Maggie Fremont of Vulture gave the episode a 3 star rating out of 5 and wrote, "I'm glad that The Morning Show is having a little more fun with the absurdity of it all this season. That transition from the story about long-lost twins finding each other during a pie eating contest to “up next, a conversation about race in corporate America” is a perfectly crafted doozy, and both Alex and Yanko look worn out after trying to manage that “fucking tough pivot.”" Kimberly Roots of TVLine wrote, "At least the network's systematically racist pay structure is exposed, and Chris looks like an absolute boss as she deftly navigates a situation she never should have been thrown into in the first place.
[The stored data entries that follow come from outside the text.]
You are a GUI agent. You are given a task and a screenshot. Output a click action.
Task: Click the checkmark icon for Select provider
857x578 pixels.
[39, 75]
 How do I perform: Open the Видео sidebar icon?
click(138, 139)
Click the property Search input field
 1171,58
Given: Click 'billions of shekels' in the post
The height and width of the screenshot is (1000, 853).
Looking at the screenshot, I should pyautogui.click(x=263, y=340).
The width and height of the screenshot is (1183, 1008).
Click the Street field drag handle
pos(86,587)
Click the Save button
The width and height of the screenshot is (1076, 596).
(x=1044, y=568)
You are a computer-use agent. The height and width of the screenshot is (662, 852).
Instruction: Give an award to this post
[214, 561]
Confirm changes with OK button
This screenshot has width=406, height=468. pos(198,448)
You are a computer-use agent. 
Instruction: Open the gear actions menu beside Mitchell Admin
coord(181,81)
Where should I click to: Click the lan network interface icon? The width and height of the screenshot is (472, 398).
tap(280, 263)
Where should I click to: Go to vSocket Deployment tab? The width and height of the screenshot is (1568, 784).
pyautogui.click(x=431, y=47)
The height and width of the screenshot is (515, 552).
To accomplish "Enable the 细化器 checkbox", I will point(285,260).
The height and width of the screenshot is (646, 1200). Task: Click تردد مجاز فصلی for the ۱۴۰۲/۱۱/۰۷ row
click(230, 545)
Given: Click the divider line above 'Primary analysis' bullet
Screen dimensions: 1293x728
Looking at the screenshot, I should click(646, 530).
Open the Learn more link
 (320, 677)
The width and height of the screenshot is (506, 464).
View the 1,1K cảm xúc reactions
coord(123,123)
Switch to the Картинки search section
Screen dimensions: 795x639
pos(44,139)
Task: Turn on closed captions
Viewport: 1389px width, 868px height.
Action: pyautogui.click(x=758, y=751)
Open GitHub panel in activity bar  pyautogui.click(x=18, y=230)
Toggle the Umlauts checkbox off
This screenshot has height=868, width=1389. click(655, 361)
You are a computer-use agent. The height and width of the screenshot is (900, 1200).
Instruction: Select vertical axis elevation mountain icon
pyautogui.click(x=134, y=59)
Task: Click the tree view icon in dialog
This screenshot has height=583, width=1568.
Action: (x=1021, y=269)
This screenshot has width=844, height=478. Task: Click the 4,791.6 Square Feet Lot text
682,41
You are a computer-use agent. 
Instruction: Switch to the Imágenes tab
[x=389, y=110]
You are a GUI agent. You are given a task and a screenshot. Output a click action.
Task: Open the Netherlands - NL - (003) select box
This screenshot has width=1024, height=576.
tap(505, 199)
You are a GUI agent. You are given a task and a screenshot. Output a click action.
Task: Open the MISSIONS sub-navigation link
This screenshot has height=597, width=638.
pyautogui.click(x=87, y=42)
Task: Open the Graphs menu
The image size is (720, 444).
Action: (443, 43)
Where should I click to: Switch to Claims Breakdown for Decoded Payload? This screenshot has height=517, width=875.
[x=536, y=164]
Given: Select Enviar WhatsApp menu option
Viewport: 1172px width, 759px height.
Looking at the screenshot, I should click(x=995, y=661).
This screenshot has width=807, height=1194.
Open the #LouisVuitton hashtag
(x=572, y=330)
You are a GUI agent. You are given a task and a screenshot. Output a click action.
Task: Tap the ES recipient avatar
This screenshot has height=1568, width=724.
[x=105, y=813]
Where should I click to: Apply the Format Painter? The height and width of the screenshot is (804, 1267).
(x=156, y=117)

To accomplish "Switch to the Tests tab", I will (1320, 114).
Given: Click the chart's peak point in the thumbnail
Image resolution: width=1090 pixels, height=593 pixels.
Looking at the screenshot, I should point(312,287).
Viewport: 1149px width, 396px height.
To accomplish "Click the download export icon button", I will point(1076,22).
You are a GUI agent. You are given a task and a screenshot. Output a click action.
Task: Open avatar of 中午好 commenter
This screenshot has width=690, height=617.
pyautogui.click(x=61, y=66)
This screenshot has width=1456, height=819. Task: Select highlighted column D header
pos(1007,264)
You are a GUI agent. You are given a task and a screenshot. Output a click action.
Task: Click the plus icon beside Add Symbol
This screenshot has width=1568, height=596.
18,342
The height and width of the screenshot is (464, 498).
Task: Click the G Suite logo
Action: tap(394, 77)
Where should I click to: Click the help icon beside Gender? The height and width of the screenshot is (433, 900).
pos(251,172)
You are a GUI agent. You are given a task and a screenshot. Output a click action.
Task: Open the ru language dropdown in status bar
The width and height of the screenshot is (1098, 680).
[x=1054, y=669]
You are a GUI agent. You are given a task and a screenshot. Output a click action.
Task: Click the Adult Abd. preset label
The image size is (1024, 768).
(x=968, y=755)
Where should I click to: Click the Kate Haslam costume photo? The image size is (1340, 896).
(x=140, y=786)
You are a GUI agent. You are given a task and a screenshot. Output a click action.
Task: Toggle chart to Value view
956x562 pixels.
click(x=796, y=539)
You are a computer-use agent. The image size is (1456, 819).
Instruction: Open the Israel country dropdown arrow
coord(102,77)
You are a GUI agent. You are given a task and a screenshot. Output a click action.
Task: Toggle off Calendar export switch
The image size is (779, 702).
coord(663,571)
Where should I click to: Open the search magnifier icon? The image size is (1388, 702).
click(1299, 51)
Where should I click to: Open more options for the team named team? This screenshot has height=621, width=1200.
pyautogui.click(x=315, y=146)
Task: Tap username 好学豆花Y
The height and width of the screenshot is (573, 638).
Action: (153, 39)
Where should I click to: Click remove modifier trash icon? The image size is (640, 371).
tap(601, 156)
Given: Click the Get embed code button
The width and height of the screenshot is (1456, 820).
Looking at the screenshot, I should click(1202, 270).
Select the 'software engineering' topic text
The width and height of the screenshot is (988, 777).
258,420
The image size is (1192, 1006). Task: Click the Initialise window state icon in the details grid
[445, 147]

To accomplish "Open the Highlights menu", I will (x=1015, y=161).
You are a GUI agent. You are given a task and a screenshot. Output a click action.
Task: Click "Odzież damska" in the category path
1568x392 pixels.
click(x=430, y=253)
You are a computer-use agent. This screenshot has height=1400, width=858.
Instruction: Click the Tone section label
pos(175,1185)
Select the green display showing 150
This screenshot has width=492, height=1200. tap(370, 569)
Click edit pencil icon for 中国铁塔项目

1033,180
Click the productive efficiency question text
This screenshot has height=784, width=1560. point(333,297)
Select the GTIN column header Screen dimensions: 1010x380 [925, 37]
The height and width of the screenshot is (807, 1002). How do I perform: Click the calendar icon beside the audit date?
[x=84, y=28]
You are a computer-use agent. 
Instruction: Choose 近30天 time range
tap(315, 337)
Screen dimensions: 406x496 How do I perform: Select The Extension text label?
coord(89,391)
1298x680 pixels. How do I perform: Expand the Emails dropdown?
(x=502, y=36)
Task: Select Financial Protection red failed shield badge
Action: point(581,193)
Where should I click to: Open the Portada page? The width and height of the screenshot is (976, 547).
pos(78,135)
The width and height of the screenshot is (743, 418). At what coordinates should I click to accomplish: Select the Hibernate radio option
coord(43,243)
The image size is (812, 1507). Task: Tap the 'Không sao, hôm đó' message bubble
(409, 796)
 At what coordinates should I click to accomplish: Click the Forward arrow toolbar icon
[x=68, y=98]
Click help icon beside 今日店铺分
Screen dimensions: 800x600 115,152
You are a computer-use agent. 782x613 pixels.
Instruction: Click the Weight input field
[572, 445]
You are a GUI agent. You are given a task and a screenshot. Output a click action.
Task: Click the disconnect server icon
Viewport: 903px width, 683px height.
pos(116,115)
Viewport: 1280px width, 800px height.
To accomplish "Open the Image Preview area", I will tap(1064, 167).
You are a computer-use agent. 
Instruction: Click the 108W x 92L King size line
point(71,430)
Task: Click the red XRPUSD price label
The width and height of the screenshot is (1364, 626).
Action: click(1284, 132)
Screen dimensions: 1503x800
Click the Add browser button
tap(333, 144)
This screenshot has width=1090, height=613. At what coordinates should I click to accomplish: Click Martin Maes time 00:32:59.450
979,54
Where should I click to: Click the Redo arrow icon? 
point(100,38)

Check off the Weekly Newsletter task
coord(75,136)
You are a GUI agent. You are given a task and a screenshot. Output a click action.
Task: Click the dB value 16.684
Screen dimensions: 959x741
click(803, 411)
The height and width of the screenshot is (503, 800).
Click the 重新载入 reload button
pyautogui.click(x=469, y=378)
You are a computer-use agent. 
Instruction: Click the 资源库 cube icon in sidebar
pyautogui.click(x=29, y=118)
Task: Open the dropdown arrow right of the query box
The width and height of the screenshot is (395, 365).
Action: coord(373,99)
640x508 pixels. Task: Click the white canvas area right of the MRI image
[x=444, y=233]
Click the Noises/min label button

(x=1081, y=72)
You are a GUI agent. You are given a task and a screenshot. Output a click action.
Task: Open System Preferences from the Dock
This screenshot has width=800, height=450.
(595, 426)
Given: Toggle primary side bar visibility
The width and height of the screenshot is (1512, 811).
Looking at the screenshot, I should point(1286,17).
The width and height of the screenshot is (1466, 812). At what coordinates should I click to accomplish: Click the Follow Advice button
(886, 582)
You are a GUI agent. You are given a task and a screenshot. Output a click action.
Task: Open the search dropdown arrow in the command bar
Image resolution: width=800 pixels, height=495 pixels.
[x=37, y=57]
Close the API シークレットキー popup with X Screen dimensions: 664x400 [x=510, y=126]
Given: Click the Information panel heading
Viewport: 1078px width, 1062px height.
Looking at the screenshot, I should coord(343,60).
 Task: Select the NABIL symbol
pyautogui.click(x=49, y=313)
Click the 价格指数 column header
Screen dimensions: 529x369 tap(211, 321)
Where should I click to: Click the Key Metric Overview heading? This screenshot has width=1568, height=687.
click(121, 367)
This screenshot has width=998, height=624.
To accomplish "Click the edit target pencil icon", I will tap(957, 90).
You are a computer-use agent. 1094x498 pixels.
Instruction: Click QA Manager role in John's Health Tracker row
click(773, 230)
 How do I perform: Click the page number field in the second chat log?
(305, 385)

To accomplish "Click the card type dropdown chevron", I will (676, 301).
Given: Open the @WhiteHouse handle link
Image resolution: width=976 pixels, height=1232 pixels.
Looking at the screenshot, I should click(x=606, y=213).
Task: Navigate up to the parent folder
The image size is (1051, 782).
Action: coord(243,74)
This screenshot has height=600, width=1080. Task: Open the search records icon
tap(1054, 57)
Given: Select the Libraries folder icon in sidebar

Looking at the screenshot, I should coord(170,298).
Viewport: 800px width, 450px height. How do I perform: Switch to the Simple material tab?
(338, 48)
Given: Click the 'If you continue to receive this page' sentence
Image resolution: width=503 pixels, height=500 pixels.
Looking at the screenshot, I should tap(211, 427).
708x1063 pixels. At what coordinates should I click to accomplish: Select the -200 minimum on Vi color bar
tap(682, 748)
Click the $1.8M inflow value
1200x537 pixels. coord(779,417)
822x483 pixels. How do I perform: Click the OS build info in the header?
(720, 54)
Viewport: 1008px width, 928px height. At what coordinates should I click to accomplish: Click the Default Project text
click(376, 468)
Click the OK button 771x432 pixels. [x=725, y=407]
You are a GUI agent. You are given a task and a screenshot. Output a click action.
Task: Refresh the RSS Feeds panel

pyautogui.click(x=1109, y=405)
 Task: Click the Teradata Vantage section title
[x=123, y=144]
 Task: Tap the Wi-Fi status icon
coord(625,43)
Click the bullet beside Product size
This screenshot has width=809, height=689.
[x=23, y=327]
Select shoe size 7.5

But still, ugh."

Lacy Baugher of Telltale TV gave the episode a 4 star rating out of 5 and wrote, "Given that The Morning Show cast Jon Hamm to play Marks, there's absolutely no way this is the end of this plot and somehow Cory is 100% going to figure out a way to get what he wants in the end. But it sure is satisfying to watch him get taken down a peg for once and, honestly, he probably deserves worse." Carissa Pavlica of TV Fanatic gave the episode a 4.5 star rating out of 5 rating and wrote, ""White Noise" was a tour de force that showcased the deep bench of talent on this series, from the writing staff to the actors bringing the stories to life."

===Accolades===
Nicole Beharie and Holland Taylor both submitted the episode to support their nomination for Outstanding Supporting Actress in a Drama Series at the 76th Primetime Emmy Awards. They would both lose to Elizabeth Debicki for The Crown.